Adam Gemili fastest qualifier for European 200m final
Adam Gemili qualified quickest for Friday's 200m final at the European Championships in Zurich.
The 20-year-old Briton, who also set the fastest time in the heats, easily won his semi-final in 20.23 seconds.
Dina Asher-Smith, 18, smashed Kathy Cook's 35-year-old British junior record as she made her first senior final with a personal best of 22.61.
She will be joined in the women's final by 20-year-old team-mates Bianca Williams and Jodie Williams.
It isthe first time three British women have made a European 200m final in more than half a century.
|BBC Sport athletics expert Colin Jackson|
|"Adam Gemili was dominant from the beginning and ran a strong and accurate bend.
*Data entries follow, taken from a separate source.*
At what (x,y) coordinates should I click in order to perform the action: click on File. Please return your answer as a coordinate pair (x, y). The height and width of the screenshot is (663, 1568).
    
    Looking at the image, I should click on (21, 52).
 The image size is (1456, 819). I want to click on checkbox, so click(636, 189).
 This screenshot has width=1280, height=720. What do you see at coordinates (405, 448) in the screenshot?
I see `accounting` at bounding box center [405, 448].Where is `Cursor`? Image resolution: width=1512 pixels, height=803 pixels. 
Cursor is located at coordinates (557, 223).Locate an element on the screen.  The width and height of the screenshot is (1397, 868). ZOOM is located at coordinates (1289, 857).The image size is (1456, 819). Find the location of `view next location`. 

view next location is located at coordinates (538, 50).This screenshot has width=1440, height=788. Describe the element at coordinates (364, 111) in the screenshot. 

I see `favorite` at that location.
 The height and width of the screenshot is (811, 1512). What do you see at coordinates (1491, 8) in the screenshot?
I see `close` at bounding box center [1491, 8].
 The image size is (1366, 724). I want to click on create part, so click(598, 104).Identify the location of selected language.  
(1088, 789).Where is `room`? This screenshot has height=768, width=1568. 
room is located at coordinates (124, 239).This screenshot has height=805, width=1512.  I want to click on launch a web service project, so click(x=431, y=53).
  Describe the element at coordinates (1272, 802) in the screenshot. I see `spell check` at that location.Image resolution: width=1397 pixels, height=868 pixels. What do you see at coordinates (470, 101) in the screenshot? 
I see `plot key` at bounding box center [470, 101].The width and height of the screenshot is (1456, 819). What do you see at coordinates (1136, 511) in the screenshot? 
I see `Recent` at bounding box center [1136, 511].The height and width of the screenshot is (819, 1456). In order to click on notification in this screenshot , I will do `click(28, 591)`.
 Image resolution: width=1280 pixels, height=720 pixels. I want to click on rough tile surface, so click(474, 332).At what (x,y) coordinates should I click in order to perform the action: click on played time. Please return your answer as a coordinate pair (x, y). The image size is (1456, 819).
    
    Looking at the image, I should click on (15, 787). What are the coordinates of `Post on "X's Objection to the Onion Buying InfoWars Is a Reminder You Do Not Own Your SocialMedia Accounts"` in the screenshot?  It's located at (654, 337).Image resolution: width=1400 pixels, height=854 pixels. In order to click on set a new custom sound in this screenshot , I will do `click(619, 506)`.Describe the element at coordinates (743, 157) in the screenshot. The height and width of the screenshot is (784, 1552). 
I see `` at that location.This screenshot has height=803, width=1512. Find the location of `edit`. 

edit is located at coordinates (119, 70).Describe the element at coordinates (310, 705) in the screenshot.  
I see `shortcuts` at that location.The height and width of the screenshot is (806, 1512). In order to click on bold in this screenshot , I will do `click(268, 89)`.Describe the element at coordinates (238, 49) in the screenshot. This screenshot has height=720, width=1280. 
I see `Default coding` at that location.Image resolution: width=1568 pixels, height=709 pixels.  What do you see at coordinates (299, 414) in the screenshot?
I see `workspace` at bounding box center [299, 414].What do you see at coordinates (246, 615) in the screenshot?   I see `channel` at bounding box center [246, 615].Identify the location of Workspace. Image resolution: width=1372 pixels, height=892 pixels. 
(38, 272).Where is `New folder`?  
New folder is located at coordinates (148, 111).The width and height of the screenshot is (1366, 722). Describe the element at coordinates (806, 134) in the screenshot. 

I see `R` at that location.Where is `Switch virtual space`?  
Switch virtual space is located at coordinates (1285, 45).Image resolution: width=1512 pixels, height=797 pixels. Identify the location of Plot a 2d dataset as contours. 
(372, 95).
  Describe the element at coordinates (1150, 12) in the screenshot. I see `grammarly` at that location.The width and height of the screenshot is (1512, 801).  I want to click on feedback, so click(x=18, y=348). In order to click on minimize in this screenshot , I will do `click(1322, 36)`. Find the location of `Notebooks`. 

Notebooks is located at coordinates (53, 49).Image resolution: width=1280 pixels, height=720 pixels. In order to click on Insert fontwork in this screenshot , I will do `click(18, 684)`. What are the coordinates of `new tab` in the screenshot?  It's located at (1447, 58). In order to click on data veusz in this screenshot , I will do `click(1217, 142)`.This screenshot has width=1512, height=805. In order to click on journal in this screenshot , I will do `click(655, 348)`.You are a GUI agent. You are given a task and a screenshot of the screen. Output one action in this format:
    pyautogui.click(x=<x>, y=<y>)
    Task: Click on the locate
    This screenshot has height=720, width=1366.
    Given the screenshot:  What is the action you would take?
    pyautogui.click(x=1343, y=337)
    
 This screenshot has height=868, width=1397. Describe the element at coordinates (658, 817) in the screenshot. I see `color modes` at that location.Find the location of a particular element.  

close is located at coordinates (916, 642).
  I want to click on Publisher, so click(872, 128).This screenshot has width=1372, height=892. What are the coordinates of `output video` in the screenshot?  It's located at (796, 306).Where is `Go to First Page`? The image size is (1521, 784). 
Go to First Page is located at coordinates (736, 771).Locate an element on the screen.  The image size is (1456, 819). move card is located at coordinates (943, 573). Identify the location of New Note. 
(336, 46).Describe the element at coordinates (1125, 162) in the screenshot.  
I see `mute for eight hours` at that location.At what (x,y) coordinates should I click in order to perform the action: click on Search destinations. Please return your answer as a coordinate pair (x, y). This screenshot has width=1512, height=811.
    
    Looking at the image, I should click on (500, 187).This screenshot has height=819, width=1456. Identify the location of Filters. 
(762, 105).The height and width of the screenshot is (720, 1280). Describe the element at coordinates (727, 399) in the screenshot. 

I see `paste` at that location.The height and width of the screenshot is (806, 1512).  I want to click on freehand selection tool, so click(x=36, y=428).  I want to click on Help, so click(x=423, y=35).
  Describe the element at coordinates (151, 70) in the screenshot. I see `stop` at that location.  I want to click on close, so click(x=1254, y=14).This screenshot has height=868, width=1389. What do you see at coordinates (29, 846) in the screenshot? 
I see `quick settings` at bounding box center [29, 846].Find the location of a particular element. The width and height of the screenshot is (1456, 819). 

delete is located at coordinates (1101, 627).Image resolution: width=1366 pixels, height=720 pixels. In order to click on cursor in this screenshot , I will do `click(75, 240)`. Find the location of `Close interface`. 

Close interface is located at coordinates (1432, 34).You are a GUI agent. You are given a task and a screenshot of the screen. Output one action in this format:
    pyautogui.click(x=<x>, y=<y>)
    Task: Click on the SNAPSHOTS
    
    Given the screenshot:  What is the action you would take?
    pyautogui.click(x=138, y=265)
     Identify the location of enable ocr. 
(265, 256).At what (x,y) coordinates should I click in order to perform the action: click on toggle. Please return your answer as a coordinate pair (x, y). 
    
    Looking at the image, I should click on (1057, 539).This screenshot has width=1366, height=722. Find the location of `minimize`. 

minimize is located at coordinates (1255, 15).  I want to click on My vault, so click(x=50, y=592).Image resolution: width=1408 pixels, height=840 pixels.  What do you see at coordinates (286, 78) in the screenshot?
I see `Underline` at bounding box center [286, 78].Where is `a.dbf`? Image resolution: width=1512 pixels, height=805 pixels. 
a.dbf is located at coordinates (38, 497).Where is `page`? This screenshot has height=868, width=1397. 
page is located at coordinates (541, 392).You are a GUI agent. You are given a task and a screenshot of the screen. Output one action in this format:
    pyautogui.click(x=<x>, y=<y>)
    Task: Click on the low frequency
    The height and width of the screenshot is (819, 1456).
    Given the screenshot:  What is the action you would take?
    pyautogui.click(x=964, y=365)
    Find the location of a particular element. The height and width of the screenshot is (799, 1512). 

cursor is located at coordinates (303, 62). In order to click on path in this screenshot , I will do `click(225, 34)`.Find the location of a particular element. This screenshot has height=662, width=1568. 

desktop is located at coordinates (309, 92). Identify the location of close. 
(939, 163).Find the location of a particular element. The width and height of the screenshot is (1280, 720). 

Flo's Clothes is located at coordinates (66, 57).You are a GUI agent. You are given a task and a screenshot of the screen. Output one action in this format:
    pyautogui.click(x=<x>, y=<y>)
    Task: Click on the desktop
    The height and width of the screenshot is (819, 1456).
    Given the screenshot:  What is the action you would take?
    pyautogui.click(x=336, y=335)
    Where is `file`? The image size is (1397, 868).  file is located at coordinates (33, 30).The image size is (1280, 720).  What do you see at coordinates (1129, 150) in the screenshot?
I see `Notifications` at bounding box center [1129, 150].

He pulled himself away from the field, there wasn't an ounce of tension in his face and he was just able to relax. At the moment the gold is in his favour because his main rival Christophe Lemaitre isn't running good bends and that will make a difference in the final."|
Gemili, who won silver in the 100m at the Commonwealth Games, ran a brilliant bend and looks in shape to upset France's 2010 champion Christophe Lemaitre, who had to work harder to win the first semi-final in 20.26.
"It takes you by surprise how quickly you are winning," Gemili told the BBC.
"It's a very good track but championship running is about saving energy. I slowed down and I've got more to show."
But team-mates James Ellington and Danny Talbot missed out on joining Gemili in the final.
Ellington, 28, finished fifth in the first semi-final in 20.52 - the same time managed by Poland's Karol Zalewski.
It meant the last fastest loser spot for the final went down to thousandths of a second, with Ellington eventually eked out after a 29-minute wait.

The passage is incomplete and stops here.